Self-Expression through Personal Style, a fight against "Normcore" Fashion

A run-of-the-mill look for me: a giant faux-fur jacket, blue velvet leggings and studded fingerless gloves, taken in November of last year.

It’s been all over the internet, in various newspapers and flooding through campuses of some of the country’s most style-savvy universities. It’s “Normcore” fashion, a quickly rising trend that combines elements reminiscent of early 90s Seinfeld-esque casual-wear with an attitude that projects a statement that says something like “I just threw on whatever was on the floor” and “I couldn’t care less about my appearance”.

The NY Post dubs “Normcore” as a fashion statement “for those who realize they’re one in 7 billion”, or in other words, would just rather blend in than stand out from a crowd. Though I understand the appeal of wearing shoes that are actually supremely comfortable over those that may give you blisters and mishapen toes down the line, watering down one’s individuality so much on purpose for the sake of rebellion seems like an odd idea considering that this would cause the person rebelling not to be noticed.

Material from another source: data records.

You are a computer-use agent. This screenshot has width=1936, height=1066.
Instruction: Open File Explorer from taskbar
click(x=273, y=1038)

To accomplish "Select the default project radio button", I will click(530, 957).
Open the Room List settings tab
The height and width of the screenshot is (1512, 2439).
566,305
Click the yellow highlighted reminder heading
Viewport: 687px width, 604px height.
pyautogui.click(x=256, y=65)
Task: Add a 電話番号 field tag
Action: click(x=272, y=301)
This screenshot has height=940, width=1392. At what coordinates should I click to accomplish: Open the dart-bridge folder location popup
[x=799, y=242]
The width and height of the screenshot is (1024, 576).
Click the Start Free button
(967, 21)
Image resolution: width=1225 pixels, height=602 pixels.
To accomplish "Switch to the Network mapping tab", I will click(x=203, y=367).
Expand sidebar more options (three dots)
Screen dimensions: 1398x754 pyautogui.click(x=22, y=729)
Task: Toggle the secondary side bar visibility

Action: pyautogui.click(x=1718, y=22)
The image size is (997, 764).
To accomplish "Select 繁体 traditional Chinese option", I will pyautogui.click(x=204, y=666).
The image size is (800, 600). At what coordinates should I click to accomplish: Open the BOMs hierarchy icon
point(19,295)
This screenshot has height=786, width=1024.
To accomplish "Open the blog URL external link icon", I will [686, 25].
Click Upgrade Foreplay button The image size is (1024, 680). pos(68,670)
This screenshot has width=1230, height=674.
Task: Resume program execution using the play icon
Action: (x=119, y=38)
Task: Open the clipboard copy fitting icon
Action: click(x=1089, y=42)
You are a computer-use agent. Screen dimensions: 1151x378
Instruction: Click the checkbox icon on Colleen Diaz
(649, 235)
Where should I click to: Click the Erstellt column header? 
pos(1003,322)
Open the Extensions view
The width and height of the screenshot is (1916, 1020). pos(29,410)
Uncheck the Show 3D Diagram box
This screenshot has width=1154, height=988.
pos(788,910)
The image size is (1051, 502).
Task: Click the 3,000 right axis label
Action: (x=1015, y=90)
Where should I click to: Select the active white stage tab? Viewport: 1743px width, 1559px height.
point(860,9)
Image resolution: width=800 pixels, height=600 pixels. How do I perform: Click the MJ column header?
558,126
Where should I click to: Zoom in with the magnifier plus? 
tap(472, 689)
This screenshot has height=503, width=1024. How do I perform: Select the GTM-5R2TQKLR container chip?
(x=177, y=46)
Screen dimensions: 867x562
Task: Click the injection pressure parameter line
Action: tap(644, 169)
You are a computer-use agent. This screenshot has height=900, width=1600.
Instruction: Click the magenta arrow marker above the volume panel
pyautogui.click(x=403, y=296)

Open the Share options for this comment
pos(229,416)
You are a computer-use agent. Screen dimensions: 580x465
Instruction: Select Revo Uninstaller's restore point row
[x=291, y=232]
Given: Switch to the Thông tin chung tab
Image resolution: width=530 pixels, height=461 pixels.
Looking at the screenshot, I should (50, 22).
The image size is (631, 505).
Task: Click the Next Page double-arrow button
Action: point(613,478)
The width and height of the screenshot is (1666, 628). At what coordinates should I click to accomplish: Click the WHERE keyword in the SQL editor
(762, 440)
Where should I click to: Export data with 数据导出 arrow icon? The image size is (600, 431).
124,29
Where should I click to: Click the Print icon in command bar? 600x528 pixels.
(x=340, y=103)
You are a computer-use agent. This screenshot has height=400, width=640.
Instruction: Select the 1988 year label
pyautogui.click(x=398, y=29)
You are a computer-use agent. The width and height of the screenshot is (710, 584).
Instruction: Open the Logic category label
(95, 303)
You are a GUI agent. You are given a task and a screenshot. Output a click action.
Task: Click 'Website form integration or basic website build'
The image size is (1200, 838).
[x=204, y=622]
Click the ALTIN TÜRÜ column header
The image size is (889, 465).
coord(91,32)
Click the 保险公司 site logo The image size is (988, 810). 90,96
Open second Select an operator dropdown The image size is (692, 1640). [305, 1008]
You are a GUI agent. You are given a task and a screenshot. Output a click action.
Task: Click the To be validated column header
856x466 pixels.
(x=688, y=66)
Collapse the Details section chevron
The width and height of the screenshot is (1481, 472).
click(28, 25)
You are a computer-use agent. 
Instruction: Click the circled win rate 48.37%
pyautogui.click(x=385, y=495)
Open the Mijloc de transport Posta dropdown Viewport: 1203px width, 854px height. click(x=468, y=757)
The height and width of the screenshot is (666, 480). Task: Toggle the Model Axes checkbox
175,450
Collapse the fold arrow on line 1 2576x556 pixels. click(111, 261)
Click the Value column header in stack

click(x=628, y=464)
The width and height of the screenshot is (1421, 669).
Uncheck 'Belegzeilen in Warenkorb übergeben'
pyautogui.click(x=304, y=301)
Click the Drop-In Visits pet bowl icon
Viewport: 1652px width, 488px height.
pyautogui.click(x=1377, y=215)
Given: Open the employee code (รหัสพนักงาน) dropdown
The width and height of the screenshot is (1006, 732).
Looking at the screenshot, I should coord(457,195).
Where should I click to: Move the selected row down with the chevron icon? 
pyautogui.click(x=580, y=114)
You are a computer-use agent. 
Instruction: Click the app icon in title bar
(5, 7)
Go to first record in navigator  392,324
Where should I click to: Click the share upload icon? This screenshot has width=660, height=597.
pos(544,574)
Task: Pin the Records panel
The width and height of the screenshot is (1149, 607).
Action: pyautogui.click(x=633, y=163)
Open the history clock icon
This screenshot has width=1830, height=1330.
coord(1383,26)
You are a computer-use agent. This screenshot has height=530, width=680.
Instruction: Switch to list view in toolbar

Having had the experience of growing up in a small town where sweatshirts, jeans and flip flops were the unspoken uniform of everyone ages eight to eighty-five, it seemed somehow necessary for survival to break the mold with bright vibrant colors and unique style choices. One of my most memorable fashion moments was finding a pair of pink and white python-printed pleather pants at the age of twelve, falling in love with them wholeheartedly, and insisting on wearing them through the grey and blue flocked hallways of my middle-school. I relished in the attention- a mixture of compliments and odd looks I would receive every time I wore these pants, even when my legs would find themselves sweaty and stuck to the inside of the cheap plastic.

Although I realize that it is not everyone’s goal to be noticed, I wonder that if a widely accepted style based on the idea of sameness might have a deeper effect on the middle-schoolers of the present, who might then apply this principle of beigeness to other aspects of their life in terms of individuality and creativity?

What do you think? When it comes to fashion, do you prefer to be comfy and blend in or stand out and be bold?

I guess I will just always be a flamingo.